◆ **PASSAGE CHOISI**:
+ + + +
Il est donc historiquement impossible d’admettre que les dogmes âryens, sur lesquels se sont fondées successivement les orthodoxies, soient venus au monde tout formés. L’action individuelle dans la formation des dogmes ne peut laisser aucun doute. C’est par des découvertes personnelles, dont s’enrichissait successivement la communauté, que se sont développées les croyances publiques. Elles portaient d’abord sur les phénomènes naturels, produits soit spontanément, soit par des procédés humains : une partie des doctrines les plus antiques relatives au feu ont en vue les feux naturels ; mais du moment où l’homme put à son gré faire apparaître cet agent si puissant, il vit son existence soustraite à l’ancienne misère, et ce feu devint le principal objet de sa contemplation et de son culte. Je ne veux pas rappeler ici les cris d’enthousiasme qui échappent aux vieux poètes, quand ils célèbrent la puissance merveilleuse du feu. Ces cris, chacun peut les entendre encore : il suffit pour cela de parcourir nos villages aux fêtes de la Saint-Jean et de voir au tomber du jour les danses, les éclats de joie de nos campagnards autour de leurs bûchers flamboyants. Seulement les hymnes vêdiques en l’honneur d’Agni sont plus beaux et plus instructifs pour nous.

En effet, la première doctrine naquit des réflexions qui furent faites sur l’extraction du feu, sur les matières dont il s’alimente et sur les effets qu’il produit. La faculté qu’on eut de renouveler chaque jour et de reproduire dans le même ordre tous les phénomènes qu’il engendre, permit de refaire aussi sans cesse les mêmes remarques, de les rendre par des noms expressifs et d’énoncer des formules qui purent être répétées par les fils et passer aux arrière-neveux. Ces formules, sans les phénomènes, prenaient une valeur abstraite et poétique ; mais elles n’avaient un caractère positivement religieux que quand elles étaient prononcées en face du foyer sacré ; sans lui, en effet, elles n’étaient plus qu’un simple souvenir. Au contraire, quand l’homme supérieur, qui dès ces anciens temps portait le nom de prêtre, se trouvait en présence d’Agni caché dans les arani quand par le frottement des deux morceaux de bois il le faisait apparaître, quand il le déposait sur l’herbe sèche et sur les fagots de l’autel, lui donnait l’onction du beurre, l’alimentait de liqueurs spiritueuses et de gâteaux sacrés, le voyait lançant des flammes vers le ciel, illuminant toute la nature et révélant les formes des objets plongés dans la nuit, alors les réflexions se pressaient en foule dans son intelligence, émouvaient son âme, et la forçaient à se répandre en actions de grâces et en chants d’allégresse. Ses paroles, entendues des assistants, portaient la lumière et la conviction dans leurs cœurs ; ils « s’unissaient d’intention » avec le prêtre, et « ne faisaient avec lui qu’une seule pensée » dans plusieurs corps.
+ + + +
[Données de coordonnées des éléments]
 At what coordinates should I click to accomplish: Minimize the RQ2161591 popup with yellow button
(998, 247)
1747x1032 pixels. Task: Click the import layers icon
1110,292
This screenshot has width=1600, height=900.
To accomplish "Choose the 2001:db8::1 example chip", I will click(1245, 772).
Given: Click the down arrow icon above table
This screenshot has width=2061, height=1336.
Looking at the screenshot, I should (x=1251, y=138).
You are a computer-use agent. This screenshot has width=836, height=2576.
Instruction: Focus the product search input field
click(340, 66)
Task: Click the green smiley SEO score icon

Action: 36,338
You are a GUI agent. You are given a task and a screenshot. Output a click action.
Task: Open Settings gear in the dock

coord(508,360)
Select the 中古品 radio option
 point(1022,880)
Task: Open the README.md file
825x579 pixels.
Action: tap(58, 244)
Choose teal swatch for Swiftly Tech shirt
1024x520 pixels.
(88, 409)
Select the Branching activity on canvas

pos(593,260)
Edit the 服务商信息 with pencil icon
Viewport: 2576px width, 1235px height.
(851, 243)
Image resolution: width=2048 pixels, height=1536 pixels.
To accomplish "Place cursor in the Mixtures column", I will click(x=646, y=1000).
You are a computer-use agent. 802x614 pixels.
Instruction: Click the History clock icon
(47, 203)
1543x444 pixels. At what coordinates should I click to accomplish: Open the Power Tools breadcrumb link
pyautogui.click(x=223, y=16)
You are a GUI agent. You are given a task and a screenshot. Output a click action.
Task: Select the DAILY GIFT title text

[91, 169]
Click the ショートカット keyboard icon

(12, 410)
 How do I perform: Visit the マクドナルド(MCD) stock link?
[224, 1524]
+ + + +
◆ **ÉNONCÉ**:
Poursuivez le texte sur l’origine des dogmes âryens et le culte du feu en reprenant juste après sa dernière phrase.

◆ **CORRIGÉ**:
Nous extrayons ce tableau et la plupart de ces expressions des hymnes indiens les plus antiques. Les auteurs ne faisaient, comme il le disent, que répéter l’œuvre que leur ancêtres avaient fondée. On en peut aisément déduire que la religion se présenta dès l’origine sous la double forme d’une doctrine et d’un culte ; mais comme le feu était un agent nécessaire à tous les hommes, et que chaque père de famille pouvait l’allumer chaque jour en présence de sa femme, de ses enfants, de ses amis et de ses serviteurs, il dut se former des centres étroits et multipliés, non de culte, mais d’interprétation et de théorie. C’est ce que prouve la diversité des noms par lesquels on désigna le principe actif du feu, de la vie et de la pensée. Cette diversité est grande d’un hymne à l’autre dans le Vêda ; mais elle est bien plus saisissante encore d’un peuple à l’autre dans la race aryenne. On en trouvera un exemple dans le mythe d’Agni chez les Indiens, mythe dont celui de Prométhée forme le pendant chez les Hellènes.

La formation de centres religieux isolés fut puissamment favorisée par l’état inculte où se trouvait la terre, par l’absence de routes et par la vie plus ou moins nomade de populations d’ailleurs rares et dispersées. Ainsi les doctrines demeurèrent longtemps confinées dans la famille ; la religion eut un caractère domestique ou tout au plus patriarcal, qu’elle a souvent encore dans le Vêda.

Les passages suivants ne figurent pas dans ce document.